You probably see what I mean now. On the one hand there is some great news - cancer hasn't spread like wildfire despite the last 4 months of chemo - while on the other hand there is some cause for new uncertainty. But frankly, even if this scan did simply say "no evidence of FDG avidity anywhere, at all, the cancer demon has been vanquished", it would only be a point in time view. Because I have metastatic cancer with the worst grade of lymph spread, there is always going to be a high risk it will return, even if I initially get some good scans.
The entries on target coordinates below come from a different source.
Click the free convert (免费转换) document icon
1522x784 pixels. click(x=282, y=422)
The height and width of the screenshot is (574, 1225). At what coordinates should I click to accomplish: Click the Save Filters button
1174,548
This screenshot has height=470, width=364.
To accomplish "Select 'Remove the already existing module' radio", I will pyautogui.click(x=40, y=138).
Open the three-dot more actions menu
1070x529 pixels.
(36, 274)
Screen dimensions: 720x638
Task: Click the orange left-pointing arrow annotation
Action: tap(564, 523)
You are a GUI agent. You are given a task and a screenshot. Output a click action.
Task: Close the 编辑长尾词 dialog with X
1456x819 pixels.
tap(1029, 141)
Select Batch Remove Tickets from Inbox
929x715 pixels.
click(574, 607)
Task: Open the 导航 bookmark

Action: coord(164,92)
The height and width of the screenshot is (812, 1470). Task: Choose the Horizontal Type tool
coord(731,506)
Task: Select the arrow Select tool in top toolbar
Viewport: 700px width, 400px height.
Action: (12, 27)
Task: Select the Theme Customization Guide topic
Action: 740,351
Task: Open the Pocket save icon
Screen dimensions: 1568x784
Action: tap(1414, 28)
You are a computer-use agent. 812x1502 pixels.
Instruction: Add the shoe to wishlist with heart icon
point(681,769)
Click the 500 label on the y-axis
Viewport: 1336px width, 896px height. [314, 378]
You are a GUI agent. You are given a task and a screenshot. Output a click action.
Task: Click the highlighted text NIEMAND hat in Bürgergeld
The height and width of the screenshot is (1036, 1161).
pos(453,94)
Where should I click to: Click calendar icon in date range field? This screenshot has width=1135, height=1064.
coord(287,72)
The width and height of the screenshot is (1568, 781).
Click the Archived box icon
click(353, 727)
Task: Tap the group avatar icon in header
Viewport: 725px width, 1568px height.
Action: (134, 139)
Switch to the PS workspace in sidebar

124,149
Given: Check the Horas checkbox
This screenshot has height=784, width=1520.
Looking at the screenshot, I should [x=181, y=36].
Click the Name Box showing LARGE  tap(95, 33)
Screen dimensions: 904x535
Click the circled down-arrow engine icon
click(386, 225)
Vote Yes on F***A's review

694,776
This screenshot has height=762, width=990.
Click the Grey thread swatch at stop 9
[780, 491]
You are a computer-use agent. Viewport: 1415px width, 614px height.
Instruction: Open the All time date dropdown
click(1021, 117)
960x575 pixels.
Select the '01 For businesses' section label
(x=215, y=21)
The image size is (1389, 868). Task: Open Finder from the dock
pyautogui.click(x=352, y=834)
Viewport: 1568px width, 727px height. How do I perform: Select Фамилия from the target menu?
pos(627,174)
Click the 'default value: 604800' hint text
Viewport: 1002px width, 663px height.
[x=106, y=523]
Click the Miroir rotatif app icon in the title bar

The new art of post stage 4 cancer living - or 'surviving - which I think I am yet to perfect, is to find peace with that uncertainty, to live well despite it and to simply be very grateful for each additional living day. It's also worth noting that with each additional year that a stage 4'er can survive, the odds of a more effective lasting treatment being developed increase.  

So what next I hear you ask ? Here is a quick run down: 

  • April 16th - General anesthetic surgery to remove the IVC filter from my vena cava. They're not sure if it will be pulled out through my neck or my groin. I am trying not to think about it. 
  • May 9th - General anesthetic surveillance procedure. They are basically going to go in with probes to check those areas of concern identified in the PET scan. I'm told I can look forward to a conscious enema before the procedure. 
  • May 17th - Assuming everything looks ok in the May 9th procedure I will have surgery on the 17th to reverse my ileostomy and fix the large abdominal hernia that I developed as a result of the ileostomy. This will likely entail a week in hospital. 
  • I guess at some point, all going well, there will be another procedure to remove my port

Personally, I'm excited by the prospect of these next few weeks because in the whole time I've been off work - since August last year - I've never had more than a few days free of chemo / radiation side effects or surgical recovery issues. I'm looking forward to spending some 'healthy feeling' time with my family in between these scheduled procedures. And I still have a few projects to finish up and a farm to plant :) Right now it is still hard to imagine, but if things keep going 'well' then hopefully I can be back at work by June. 

Besides getting my PET results, today was also Calla's 4th birthday, and I attempted my 1st birthday cake.